Only these lines of the data below are wanted: the one with "828x1114 pixels.", the one with "Task: Enable the Multi-report checkbox", and any lines between them, each repeated exactly.

══════

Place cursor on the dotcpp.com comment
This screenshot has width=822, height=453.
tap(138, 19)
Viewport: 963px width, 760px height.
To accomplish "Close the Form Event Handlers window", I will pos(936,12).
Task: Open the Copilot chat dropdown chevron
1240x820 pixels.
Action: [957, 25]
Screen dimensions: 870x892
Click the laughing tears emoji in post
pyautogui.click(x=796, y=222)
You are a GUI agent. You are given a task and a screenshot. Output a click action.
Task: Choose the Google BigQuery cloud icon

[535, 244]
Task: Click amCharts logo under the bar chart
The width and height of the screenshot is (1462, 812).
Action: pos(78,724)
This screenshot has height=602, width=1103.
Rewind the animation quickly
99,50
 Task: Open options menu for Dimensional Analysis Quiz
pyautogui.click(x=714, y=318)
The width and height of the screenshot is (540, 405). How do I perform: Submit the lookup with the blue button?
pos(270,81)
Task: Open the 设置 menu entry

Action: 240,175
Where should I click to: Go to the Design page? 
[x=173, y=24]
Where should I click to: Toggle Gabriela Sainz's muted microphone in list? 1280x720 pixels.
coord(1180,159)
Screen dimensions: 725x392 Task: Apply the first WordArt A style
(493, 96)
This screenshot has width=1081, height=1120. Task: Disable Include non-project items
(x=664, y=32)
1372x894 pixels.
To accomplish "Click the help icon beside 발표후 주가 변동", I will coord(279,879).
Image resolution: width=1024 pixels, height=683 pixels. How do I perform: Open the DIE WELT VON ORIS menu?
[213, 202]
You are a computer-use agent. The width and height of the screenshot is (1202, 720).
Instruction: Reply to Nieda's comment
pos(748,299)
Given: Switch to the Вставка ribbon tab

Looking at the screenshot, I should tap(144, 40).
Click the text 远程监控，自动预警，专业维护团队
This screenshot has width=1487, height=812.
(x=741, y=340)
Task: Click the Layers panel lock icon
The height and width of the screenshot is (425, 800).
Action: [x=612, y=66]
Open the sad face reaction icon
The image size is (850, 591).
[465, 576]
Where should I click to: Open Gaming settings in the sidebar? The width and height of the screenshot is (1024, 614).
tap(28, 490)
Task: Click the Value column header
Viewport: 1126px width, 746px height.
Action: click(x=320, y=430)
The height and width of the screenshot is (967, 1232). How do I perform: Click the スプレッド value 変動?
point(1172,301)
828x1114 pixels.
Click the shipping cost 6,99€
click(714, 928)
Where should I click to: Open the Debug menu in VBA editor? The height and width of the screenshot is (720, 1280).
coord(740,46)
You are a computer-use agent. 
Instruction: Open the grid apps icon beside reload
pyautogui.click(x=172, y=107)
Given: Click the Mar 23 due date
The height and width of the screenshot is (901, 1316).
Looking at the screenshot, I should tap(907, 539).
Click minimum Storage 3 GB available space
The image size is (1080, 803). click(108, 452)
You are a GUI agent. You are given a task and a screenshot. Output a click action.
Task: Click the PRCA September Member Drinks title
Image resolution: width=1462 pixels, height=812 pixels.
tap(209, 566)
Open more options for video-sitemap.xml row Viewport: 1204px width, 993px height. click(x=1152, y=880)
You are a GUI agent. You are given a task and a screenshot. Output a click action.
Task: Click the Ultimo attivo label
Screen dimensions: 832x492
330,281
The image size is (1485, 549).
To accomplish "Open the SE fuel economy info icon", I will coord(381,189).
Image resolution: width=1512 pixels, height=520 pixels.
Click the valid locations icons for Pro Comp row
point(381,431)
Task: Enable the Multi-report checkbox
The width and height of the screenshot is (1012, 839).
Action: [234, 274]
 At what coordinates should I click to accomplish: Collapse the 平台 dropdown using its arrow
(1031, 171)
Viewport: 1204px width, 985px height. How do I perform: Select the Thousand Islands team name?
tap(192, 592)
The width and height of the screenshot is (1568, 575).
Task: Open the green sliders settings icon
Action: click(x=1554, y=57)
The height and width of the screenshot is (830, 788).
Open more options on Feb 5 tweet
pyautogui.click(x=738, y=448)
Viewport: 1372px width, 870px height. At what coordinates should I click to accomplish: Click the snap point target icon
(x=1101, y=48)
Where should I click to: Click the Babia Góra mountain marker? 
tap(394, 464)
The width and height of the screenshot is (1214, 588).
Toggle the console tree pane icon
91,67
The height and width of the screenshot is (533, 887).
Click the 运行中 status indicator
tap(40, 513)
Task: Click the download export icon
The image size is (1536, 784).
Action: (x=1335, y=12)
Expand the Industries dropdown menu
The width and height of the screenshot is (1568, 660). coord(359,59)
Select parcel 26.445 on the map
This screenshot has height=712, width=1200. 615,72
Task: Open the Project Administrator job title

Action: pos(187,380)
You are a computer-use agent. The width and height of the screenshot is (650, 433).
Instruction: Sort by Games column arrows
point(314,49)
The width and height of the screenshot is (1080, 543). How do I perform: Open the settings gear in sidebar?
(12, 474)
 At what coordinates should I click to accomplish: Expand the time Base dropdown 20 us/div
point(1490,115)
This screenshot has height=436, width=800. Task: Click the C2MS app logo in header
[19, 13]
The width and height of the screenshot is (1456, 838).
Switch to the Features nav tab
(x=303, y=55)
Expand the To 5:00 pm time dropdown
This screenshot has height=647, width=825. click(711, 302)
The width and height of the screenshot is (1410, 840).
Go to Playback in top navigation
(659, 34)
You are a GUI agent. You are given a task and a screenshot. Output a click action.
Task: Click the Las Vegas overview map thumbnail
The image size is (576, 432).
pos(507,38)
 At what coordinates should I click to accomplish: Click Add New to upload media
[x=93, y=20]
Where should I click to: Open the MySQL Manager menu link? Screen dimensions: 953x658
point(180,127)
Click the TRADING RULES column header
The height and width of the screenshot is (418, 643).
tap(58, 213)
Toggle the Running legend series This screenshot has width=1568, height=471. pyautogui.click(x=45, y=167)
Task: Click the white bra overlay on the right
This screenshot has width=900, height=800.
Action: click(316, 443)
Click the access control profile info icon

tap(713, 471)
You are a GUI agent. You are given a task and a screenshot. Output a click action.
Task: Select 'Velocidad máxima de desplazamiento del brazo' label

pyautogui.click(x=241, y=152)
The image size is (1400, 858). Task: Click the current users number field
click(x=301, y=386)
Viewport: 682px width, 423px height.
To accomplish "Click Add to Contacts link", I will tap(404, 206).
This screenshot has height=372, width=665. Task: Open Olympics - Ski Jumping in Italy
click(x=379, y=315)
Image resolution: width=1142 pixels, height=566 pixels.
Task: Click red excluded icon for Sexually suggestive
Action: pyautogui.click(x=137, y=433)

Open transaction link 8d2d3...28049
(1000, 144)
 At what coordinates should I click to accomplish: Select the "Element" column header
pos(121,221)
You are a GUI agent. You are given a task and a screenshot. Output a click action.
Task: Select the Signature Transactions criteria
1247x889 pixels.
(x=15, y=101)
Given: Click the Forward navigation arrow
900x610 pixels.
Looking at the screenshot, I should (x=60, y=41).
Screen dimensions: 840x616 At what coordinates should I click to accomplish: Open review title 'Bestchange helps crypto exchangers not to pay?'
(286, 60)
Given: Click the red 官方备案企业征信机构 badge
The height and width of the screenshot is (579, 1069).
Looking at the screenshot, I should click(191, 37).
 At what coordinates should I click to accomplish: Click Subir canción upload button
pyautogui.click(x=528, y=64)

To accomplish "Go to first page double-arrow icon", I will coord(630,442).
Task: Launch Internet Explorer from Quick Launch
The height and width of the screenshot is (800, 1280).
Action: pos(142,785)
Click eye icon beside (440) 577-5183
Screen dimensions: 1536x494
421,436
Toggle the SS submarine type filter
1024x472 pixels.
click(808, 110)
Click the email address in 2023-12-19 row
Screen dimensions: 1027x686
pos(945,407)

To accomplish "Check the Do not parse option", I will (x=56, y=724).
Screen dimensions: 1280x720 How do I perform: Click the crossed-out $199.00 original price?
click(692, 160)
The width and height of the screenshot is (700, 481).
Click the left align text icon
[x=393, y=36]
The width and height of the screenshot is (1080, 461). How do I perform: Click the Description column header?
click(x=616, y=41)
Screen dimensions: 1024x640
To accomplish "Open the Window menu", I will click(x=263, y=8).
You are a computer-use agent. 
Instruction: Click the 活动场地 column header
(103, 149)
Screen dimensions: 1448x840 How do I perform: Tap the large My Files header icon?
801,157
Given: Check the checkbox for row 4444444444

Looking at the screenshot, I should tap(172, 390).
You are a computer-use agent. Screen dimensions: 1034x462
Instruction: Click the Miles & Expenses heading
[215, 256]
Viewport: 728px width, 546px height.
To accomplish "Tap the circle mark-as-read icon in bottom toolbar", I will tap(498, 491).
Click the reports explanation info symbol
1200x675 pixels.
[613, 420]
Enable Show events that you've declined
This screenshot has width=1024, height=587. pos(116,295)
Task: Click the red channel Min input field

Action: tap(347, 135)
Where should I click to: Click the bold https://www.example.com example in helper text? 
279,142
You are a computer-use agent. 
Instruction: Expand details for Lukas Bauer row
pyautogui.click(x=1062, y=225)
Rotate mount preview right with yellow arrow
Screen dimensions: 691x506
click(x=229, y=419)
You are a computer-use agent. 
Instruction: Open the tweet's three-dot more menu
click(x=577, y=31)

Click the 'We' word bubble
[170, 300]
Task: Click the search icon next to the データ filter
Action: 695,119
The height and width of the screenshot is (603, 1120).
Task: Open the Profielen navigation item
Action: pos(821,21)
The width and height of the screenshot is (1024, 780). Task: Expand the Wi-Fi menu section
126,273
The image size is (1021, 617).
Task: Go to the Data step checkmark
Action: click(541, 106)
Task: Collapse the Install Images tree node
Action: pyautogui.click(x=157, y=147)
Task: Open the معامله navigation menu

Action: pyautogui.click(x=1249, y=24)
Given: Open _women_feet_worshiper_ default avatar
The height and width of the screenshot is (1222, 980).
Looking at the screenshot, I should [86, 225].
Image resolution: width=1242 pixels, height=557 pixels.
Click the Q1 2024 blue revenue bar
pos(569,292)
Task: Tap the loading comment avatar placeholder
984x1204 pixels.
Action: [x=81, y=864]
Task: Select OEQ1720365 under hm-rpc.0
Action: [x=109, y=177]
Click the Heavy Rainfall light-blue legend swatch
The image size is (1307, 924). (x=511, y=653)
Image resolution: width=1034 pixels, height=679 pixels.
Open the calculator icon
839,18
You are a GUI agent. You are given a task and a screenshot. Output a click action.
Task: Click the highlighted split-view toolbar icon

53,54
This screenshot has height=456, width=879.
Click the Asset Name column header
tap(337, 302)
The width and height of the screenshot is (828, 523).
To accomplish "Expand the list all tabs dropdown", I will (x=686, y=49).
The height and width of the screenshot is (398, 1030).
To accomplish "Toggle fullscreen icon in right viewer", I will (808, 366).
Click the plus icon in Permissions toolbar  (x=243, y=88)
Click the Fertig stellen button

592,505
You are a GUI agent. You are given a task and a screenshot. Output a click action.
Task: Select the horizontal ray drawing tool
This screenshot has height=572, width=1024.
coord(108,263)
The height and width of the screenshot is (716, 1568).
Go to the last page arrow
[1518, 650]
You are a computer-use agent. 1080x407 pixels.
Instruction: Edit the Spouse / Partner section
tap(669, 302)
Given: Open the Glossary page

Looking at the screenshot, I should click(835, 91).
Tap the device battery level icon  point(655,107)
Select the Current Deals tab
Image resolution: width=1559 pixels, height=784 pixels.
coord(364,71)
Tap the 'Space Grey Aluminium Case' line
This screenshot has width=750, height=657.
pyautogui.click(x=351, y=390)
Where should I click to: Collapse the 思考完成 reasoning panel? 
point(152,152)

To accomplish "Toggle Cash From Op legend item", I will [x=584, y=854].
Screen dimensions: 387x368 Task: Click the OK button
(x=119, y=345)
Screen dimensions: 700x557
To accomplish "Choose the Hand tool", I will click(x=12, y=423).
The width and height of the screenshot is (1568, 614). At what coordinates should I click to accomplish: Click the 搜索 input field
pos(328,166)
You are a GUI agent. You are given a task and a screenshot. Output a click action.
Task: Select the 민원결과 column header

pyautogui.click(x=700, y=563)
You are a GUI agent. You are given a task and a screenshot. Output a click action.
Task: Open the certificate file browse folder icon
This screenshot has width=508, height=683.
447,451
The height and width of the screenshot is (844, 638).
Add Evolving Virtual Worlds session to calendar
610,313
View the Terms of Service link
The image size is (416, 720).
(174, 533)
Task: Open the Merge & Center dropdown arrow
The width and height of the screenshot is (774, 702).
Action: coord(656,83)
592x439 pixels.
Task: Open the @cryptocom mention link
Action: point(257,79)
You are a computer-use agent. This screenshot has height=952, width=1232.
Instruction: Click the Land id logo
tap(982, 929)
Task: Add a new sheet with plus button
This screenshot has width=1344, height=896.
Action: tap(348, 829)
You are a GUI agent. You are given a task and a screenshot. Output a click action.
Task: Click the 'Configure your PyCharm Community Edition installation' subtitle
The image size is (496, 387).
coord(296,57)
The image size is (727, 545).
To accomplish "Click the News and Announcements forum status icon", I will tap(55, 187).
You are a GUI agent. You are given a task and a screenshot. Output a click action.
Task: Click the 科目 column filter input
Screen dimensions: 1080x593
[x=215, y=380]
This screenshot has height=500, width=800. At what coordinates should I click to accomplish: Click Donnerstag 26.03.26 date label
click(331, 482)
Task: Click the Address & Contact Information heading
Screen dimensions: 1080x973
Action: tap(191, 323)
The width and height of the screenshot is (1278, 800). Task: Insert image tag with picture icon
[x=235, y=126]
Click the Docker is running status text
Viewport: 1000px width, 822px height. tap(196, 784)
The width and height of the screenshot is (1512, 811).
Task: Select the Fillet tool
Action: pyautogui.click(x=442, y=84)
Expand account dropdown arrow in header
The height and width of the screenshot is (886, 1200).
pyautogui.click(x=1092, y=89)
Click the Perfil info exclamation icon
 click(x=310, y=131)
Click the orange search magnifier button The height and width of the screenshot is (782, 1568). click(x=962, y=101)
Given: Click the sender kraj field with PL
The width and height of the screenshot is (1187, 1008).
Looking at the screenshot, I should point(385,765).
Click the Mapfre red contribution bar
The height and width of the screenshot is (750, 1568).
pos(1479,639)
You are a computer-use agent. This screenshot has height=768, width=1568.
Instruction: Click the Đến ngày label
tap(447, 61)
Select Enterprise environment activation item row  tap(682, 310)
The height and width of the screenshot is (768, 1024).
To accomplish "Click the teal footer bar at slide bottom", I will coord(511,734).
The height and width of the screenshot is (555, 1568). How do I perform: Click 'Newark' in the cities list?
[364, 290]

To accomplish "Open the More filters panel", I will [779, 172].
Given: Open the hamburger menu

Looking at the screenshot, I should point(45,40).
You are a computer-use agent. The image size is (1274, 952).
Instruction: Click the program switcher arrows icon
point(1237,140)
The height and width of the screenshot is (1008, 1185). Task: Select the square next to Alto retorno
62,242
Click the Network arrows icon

══════

_Answer box_.
828x1114 pixels.
Click the shipping cost 6,99€
click(714, 928)
Where should I click to: Open the Debug menu in VBA editor? The height and width of the screenshot is (720, 1280).
coord(740,46)
You are a computer-use agent. 
Instruction: Open the grid apps icon beside reload
pyautogui.click(x=172, y=107)
Given: Click the Mar 23 due date
The height and width of the screenshot is (901, 1316).
Looking at the screenshot, I should tap(907, 539).
Click minimum Storage 3 GB available space
The image size is (1080, 803). click(108, 452)
You are a GUI agent. You are given a task and a screenshot. Output a click action.
Task: Click the PRCA September Member Drinks title
Image resolution: width=1462 pixels, height=812 pixels.
tap(209, 566)
Open more options for video-sitemap.xml row Viewport: 1204px width, 993px height. click(x=1152, y=880)
You are a GUI agent. You are given a task and a screenshot. Output a click action.
Task: Click the Ultimo attivo label
Screen dimensions: 832x492
330,281
The image size is (1485, 549).
To accomplish "Open the SE fuel economy info icon", I will coord(381,189).
Image resolution: width=1512 pixels, height=520 pixels.
Click the valid locations icons for Pro Comp row
point(381,431)
Task: Enable the Multi-report checkbox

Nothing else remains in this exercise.